__EXCERPT__.
Yui’s first awareness of IP started with anti-counterfeiting products. Prior to embarking on her career in a major Japanese technology company, she studied IP law and her interest in IP expanded into innovation and patents. One project which Yui was deeply involved in during her previous role meant working with Avanci from outside. The Japanese firm’s automotive business unit and its R&D had differing views on joining the Avanci Vehicle platform, which were ultimately resolved and resulted in the company becoming the first licensor with an automotive industry background to join Avanci Vehicle 4G. That experience of bridging business and R&D units was meaningful and memorable and is extremely helpful for her current role in Marconi, where she is a local interface to our Japanese partners.
She took great pleasure in developing and strengthening relationships with customers, in particular when helping licensees understand the benefits of our independent joint licensing platforms. “My support on the ground in Japan helps us and customers, which give me a great sense of joy and pride.”
A crucial but challenging part of operating a joint patent licensing platform is reliance on support from licensee and licensor partners. “It is almost impossible for us to complete a project by ourselves.” Admittedly, it is key to successfully establishing relationships and continuously nurturing cooperations.

__WRITTEN TASK 1__.
Could you write out the passage of the Yui profile that opens with the words containing "Yui’s first awareness" and closes with "our Japanese partners.", copied word for word?

__DATA SHOWN__.
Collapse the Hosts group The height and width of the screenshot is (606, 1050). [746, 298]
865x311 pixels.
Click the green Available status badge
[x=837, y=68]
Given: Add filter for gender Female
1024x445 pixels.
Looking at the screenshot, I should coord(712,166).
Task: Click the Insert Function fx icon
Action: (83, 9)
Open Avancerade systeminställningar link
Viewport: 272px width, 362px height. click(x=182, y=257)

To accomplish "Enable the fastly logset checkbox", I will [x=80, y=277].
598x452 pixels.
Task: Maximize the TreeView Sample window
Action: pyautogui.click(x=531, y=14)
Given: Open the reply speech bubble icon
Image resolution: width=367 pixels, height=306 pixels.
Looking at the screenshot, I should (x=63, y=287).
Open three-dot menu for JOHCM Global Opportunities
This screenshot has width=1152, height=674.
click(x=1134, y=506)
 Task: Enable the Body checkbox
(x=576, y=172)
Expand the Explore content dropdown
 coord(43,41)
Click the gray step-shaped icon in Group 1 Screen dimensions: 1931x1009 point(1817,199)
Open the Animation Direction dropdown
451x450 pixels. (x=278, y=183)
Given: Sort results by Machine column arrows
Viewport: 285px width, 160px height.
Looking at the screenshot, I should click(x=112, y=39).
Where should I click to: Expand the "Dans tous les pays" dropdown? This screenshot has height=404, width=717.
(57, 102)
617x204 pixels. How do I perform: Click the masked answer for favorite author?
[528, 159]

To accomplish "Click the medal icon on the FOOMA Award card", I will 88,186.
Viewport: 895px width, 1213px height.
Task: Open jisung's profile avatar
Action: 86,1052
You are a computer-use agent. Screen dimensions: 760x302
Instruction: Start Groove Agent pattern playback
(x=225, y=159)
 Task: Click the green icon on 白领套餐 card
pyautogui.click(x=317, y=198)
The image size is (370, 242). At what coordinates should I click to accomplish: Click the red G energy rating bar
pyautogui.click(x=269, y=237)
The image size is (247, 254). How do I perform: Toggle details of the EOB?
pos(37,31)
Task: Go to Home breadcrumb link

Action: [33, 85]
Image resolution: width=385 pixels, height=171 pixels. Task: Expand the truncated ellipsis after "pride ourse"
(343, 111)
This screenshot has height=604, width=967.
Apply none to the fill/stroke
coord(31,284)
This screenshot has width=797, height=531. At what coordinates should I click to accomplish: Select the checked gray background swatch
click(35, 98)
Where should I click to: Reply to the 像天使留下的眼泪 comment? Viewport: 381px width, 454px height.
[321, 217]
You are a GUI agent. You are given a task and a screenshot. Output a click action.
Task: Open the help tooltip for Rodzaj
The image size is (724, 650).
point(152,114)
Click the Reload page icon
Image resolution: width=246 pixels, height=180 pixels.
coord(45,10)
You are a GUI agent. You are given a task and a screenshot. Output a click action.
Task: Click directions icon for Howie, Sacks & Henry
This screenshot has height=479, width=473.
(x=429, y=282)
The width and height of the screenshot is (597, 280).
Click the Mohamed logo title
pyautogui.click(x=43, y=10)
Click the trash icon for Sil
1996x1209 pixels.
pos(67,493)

__WRITTEN TASK 2__.
Can you give the entries from the line containing "This screenshot has width=797, height=531." through the last entry as a JSON list of strings, one string per line and no blank lines?

__TASK RESPONSE 1__.
Yui’s first awareness of IP started with anti-counterfeiting products. Prior to embarking on her career in a major Japanese technology company, she studied IP law and her interest in IP expanded into innovation and patents. One project which Yui was deeply involved in during her previous role meant working with Avanci from outside. The Japanese firm’s automotive business unit and its R&D had differing views on joining the Avanci Vehicle platform, which were ultimately resolved and resulted in the company becoming the first licensor with an automotive industry background to join Avanci Vehicle 4G. That experience of bridging business and R&D units was meaningful and memorable and is extremely helpful for her current role in Marconi, where she is a local interface to our Japanese partners.

__TASK RESPONSE 2__.
[
  "This screenshot has width=797, height=531. At what coordinates should I click to accomplish: Select the checked gray background swatch",
  "click(35, 98)",
  "Where should I click to: Reply to the 像天使留下的眼泪 comment? Viewport: 381px width, 454px height.",
  "[321, 217]",
  "You are a GUI agent. You are given a task and a screenshot. Output a click action.",
  "Task: Open the help tooltip for Rodzaj",
  "The image size is (724, 650).",
  "point(152,114)",
  "Click the Reload page icon",
  "Image resolution: width=246 pixels, height=180 pixels.",
  "coord(45,10)",
  "You are a GUI agent. You are given a task and a screenshot. Output a click action.",
  "Task: Click directions icon for Howie, Sacks & Henry",
  "This screenshot has height=479, width=473.",
  "(x=429, y=282)",
  "The width and height of the screenshot is (597, 280).",
  "Click the Mohamed logo title",
  "pyautogui.click(x=43, y=10)",
  "Click the trash icon for Sil",
  "1996x1209 pixels.",
  "pos(67,493)"
]